__WHAT TO WORK ON__: Please copy exactly the lines that begin with the one containing "More information about" and end with the last line of the entries.

__MATERIAL FOR THIS TASK__:

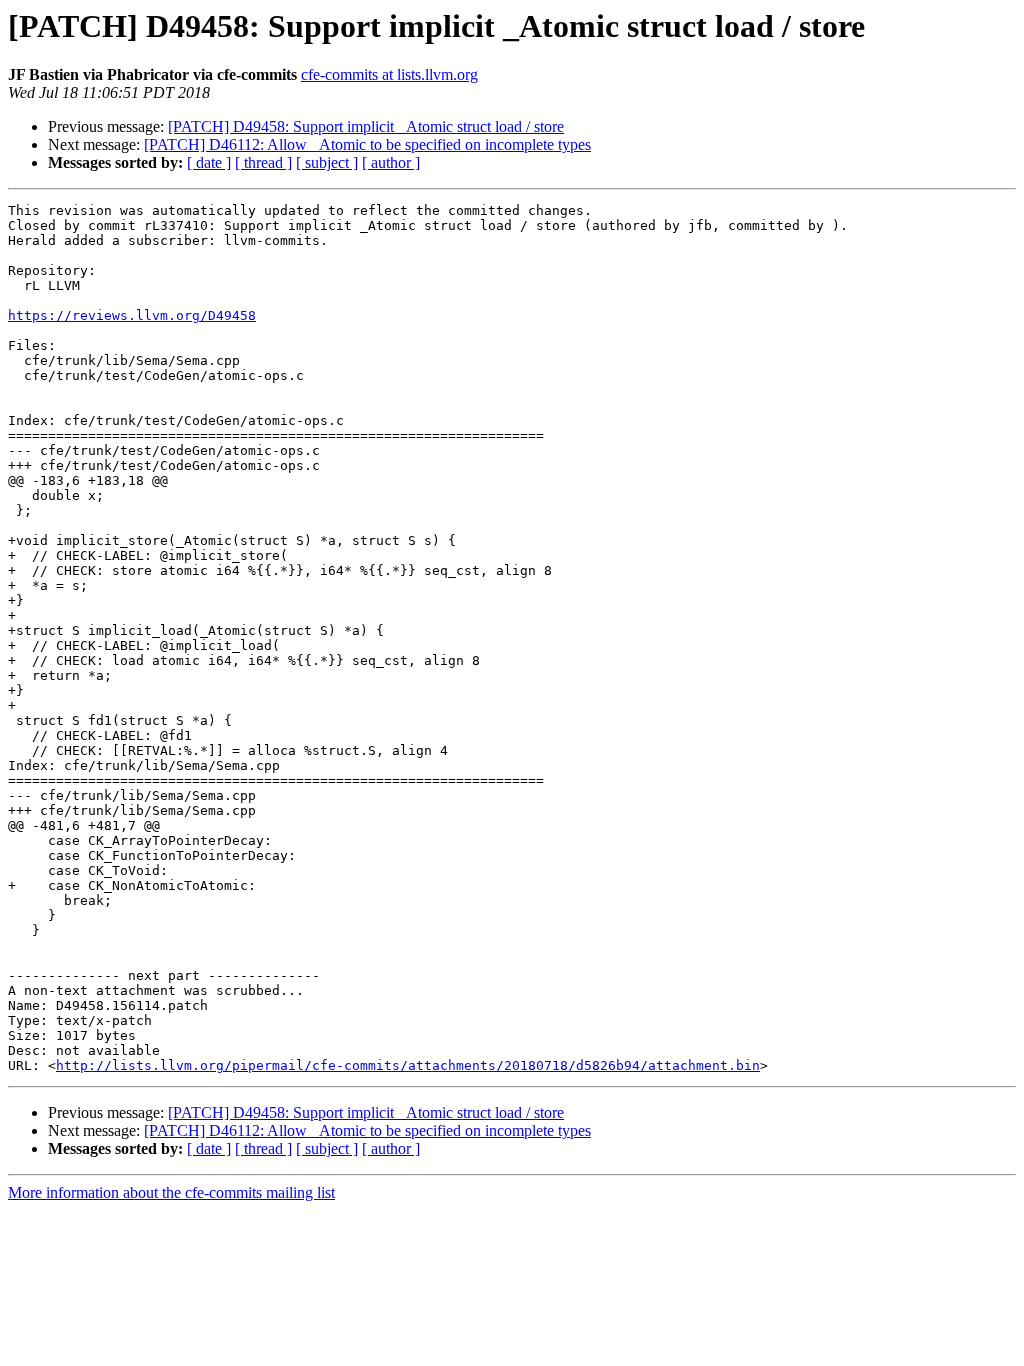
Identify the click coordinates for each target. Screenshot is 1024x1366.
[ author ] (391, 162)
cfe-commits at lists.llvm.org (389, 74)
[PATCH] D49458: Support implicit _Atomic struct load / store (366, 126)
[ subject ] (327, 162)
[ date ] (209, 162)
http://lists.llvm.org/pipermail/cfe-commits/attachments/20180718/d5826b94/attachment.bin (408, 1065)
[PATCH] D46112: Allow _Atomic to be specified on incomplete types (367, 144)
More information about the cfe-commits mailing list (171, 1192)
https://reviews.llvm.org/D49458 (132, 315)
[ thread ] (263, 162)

__ANSWER TO THIS TASK__:
More information about the cfe-commits mailing list (171, 1192)
https://reviews.llvm.org/D49458 (132, 315)
[ thread ] (263, 162)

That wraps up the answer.